▸ Exercise aim
Find each line below containing the word "will" and copy it.
═══ Records supplied ═══
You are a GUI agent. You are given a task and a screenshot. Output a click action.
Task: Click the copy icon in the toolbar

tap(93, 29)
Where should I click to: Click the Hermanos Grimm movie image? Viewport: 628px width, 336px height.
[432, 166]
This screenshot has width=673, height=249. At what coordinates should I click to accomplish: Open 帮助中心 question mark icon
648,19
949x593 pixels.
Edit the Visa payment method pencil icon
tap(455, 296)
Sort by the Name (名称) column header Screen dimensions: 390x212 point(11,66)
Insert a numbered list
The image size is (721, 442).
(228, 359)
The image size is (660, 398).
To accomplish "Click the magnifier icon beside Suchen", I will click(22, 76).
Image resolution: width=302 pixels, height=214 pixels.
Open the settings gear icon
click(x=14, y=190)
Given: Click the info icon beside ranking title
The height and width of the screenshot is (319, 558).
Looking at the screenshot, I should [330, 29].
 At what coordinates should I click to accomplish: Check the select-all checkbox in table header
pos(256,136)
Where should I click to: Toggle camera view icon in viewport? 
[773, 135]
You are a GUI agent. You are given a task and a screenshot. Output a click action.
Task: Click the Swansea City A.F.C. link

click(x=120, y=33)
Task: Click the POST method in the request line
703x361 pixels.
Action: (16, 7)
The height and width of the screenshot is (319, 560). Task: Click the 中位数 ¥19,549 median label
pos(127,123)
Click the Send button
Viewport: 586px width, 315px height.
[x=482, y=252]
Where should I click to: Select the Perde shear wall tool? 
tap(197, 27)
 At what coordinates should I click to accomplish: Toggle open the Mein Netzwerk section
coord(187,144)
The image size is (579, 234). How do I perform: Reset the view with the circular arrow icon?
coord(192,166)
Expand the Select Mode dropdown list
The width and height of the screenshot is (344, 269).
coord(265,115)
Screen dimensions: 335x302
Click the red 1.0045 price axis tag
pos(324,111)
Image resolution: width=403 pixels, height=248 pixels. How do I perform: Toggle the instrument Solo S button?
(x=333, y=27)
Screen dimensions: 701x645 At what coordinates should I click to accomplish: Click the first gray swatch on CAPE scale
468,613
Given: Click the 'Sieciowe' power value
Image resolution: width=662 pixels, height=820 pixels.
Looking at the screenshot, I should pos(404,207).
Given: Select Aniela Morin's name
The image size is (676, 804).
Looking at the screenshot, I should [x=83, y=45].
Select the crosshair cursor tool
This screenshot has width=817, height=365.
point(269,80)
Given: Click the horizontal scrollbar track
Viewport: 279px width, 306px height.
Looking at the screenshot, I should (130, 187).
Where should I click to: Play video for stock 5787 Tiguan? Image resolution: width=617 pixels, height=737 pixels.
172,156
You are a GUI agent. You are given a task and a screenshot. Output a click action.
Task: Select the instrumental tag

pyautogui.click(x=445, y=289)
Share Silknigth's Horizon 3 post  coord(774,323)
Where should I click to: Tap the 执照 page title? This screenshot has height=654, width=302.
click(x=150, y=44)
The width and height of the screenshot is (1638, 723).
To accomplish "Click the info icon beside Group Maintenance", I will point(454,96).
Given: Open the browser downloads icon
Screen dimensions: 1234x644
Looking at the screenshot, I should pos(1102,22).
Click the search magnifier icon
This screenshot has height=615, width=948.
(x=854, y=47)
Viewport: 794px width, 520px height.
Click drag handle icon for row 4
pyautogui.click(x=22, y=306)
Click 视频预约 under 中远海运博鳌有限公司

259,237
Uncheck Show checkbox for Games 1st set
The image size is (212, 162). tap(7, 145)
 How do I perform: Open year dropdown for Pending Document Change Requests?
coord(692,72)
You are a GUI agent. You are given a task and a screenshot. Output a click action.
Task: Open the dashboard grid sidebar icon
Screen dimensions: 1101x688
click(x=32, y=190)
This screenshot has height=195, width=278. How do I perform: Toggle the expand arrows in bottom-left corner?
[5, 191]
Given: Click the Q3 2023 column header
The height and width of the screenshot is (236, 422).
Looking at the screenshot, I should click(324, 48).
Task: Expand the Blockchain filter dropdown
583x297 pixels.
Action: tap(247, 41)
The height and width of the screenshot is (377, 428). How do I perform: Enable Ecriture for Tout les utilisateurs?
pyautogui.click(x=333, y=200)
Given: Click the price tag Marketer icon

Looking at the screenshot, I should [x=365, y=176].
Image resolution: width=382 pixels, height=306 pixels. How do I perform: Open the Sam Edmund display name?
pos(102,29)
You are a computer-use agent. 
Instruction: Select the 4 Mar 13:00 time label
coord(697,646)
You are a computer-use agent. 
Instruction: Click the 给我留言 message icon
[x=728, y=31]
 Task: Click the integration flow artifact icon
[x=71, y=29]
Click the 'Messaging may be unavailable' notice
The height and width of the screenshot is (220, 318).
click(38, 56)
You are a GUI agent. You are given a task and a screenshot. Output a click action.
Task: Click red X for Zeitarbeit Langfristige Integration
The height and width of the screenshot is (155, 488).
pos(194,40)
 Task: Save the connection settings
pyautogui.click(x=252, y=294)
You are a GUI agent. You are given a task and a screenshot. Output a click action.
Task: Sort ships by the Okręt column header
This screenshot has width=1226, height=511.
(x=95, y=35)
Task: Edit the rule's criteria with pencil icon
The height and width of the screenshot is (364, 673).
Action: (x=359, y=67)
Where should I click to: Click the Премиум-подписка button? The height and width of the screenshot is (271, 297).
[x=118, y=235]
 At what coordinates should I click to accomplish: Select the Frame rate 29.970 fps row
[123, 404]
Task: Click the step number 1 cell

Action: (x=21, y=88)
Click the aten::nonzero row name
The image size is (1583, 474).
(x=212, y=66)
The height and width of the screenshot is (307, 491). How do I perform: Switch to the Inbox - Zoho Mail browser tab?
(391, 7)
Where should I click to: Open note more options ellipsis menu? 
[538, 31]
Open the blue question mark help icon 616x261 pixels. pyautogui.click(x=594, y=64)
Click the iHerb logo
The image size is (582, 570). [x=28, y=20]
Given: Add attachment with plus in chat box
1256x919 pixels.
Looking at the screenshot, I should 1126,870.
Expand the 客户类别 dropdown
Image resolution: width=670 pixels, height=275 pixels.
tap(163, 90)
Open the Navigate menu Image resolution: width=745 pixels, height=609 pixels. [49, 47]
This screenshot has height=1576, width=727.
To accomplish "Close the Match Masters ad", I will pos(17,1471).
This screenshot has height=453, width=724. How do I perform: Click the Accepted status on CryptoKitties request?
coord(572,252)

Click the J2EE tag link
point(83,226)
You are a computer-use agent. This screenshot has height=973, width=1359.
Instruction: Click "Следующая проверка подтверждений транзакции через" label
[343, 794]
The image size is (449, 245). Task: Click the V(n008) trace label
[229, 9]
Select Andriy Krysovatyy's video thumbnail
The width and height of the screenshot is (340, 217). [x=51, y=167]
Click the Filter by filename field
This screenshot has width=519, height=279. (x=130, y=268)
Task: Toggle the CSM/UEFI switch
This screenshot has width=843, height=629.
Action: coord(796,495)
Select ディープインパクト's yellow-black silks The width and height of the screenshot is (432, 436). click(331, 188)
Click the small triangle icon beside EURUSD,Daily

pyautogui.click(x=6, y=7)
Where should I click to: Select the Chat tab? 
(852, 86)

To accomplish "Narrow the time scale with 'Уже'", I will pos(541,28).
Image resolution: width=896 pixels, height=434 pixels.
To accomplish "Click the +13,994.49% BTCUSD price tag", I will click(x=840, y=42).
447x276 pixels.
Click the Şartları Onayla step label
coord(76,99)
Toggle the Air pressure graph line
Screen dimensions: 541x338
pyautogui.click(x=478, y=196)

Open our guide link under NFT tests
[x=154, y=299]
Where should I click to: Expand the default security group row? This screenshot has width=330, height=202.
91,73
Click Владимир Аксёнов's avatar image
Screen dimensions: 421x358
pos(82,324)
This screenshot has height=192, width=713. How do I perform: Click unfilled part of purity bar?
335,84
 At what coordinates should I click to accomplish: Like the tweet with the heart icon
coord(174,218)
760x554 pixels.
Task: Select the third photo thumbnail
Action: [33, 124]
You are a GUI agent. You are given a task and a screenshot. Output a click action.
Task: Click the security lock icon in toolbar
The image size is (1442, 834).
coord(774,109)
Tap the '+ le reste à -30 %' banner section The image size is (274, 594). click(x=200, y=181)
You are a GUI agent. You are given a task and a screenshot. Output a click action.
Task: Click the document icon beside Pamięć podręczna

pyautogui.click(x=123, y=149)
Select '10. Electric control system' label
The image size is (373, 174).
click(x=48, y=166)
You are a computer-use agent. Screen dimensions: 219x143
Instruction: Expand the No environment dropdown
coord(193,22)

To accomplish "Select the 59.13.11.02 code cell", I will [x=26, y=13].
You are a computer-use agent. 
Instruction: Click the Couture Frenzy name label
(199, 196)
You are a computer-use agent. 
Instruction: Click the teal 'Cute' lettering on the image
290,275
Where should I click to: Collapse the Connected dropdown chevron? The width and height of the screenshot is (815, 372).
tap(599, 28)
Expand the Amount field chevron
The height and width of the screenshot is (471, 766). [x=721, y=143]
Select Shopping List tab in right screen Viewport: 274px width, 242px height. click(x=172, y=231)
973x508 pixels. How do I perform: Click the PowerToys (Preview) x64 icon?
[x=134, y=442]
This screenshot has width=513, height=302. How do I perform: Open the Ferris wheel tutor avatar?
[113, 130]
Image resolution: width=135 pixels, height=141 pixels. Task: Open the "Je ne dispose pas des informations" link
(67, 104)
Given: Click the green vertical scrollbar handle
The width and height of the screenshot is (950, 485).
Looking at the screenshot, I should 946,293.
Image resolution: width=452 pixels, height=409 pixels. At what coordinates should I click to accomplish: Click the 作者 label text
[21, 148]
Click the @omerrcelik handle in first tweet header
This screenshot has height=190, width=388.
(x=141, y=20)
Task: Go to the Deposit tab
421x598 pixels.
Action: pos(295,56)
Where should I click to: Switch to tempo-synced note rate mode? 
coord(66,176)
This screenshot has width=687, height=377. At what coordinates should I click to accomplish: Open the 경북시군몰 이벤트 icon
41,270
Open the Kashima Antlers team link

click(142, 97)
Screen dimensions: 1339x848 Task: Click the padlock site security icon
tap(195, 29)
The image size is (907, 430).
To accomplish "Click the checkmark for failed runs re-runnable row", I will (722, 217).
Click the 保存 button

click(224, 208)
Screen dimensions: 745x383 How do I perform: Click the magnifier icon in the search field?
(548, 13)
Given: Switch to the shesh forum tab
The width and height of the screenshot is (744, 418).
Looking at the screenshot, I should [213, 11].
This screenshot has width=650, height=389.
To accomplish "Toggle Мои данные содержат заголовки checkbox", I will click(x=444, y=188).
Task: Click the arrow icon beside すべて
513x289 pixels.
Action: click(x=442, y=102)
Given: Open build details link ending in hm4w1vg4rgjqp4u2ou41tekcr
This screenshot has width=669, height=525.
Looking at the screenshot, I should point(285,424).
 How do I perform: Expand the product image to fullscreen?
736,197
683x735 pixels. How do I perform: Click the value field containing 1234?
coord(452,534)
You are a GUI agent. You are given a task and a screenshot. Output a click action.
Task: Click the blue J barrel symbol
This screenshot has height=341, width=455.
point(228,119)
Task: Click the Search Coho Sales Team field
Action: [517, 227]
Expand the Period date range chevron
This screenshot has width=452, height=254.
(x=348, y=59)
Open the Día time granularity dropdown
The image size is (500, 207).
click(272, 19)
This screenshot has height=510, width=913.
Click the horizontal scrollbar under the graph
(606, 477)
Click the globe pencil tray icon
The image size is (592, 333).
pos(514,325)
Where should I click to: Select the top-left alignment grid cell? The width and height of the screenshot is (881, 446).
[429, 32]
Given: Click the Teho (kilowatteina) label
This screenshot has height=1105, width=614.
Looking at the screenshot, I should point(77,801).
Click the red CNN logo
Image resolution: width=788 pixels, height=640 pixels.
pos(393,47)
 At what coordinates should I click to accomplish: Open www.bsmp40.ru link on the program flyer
═══
▸ Answer box
To accomplish "Click the magnifier icon beside Suchen", I will click(22, 76).
To accomplish "Click the info icon beside Group Maintenance", I will point(454,96).
To accomplish "Close the Match Masters ad", I will pos(17,1471).
To accomplish "Narrow the time scale with 'Уже'", I will pos(541,28).
To accomplish "Click the +13,994.49% BTCUSD price tag", I will click(x=840, y=42).
To accomplish "Select the 59.13.11.02 code cell", I will [x=26, y=13].
To accomplish "Click the checkmark for failed runs re-runnable row", I will (722, 217).
To accomplish "Toggle Мои данные содержат заголовки checkbox", I will click(x=444, y=188).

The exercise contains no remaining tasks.